China pun bereaksi atas tuduhan-tuduhan Barat yang dianggapnya tidak berdasarkan fakta tersebut. Delagasi China dalam pertemuan PBB di Jenewa, Swiss, pada 13 Agustus 2018 mengklaim bahwa masyarakat Xinjiang, termasuk etnis Uighur, telah mendapatkan persamaan hak dan kebebasan seperti warga daratan Tiongkok lainnya.

Delegasi itu menyebutkan bahwa beberapa orang yang diidentifikasi sebagai ekstremis agama dan golongan separatis ditempatkan di pusat pendidikan kejuruan dan pelatihan keterampilan sebagai bagian dari program rehabilitasi dan deradikalisasi.

Sehari kemudian, juru bicara Kementerian Luar Negeri China Lu Kang menuding kelompok-kelompok anti-China sedang membuat tuduhan palsu untuk tujuan politis.

Kemudian pada 11 September 2018, China meminta Ketua Komisi HAM PBB Michelle Bachelet menghormati kedaulatan negaranya setelah dia mengizinkan para pemantau HAM memonitor situasi di Xinjiang.
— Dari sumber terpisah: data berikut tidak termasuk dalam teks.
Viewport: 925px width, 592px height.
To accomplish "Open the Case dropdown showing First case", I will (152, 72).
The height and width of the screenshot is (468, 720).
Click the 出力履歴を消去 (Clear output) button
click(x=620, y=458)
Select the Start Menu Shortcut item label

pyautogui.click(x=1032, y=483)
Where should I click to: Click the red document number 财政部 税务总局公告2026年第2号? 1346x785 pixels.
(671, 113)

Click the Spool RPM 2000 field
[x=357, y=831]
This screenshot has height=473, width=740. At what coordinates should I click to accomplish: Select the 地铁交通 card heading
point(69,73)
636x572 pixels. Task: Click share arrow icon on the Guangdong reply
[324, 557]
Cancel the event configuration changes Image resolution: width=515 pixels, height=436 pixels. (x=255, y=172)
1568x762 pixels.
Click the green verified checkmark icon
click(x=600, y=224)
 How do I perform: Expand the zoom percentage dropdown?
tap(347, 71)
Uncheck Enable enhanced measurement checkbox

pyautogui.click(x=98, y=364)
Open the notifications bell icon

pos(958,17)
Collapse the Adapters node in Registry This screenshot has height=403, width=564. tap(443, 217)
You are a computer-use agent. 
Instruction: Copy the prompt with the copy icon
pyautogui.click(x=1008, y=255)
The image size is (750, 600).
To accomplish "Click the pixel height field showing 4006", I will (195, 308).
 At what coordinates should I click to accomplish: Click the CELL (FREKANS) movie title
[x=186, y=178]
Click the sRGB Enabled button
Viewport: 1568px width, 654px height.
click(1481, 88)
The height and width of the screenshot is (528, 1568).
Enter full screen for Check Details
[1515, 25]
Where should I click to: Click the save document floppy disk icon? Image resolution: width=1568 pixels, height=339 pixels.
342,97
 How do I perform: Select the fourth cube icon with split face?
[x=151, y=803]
China bersikeras bahwa tindakan yang dilakukan di Xinjiang tersebut tidak ada yang melanggar HAM. Justru Beijing tidak ingin Xinjiang seperti Suriah dan Libia.

Oleh karena mayoritas etnis Uighur beragama Islam, maka isu tersebut bergulir ke berbagai negara di luar Amerika dan Eropa, termasuk ke Indonesia yang  sebagian kelompok menganggapnya sebagai isu berlatar belakang agama.